• [TASK DIRECTIONS]
Using the entries below, quote exactly the span of lines that begins with the line containing "The width and height of the screenshot is (1311, 602)." and ends with the final line.

• [DATA SECTION]
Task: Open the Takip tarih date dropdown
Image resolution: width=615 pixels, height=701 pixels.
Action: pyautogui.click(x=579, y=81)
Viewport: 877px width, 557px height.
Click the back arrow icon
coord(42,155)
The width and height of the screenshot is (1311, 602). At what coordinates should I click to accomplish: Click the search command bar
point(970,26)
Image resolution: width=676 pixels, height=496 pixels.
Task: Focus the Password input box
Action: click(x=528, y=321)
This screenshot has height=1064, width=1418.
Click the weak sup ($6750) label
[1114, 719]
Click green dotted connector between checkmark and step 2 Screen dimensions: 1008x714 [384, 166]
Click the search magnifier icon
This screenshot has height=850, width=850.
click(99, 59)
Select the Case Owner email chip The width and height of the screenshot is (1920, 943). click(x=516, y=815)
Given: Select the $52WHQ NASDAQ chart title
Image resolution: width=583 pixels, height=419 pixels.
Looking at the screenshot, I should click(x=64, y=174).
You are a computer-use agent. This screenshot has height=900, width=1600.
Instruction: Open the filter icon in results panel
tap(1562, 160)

• [RESULT OF THIS TASK]
The width and height of the screenshot is (1311, 602). At what coordinates should I click to accomplish: Click the search command bar
point(970,26)
Image resolution: width=676 pixels, height=496 pixels.
Task: Focus the Password input box
Action: click(x=528, y=321)
This screenshot has height=1064, width=1418.
Click the weak sup ($6750) label
[1114, 719]
Click green dotted connector between checkmark and step 2 Screen dimensions: 1008x714 [384, 166]
Click the search magnifier icon
This screenshot has height=850, width=850.
click(99, 59)
Select the Case Owner email chip The width and height of the screenshot is (1920, 943). click(x=516, y=815)
Given: Select the $52WHQ NASDAQ chart title
Image resolution: width=583 pixels, height=419 pixels.
Looking at the screenshot, I should click(x=64, y=174).
You are a computer-use agent. This screenshot has height=900, width=1600.
Instruction: Open the filter icon in results panel
tap(1562, 160)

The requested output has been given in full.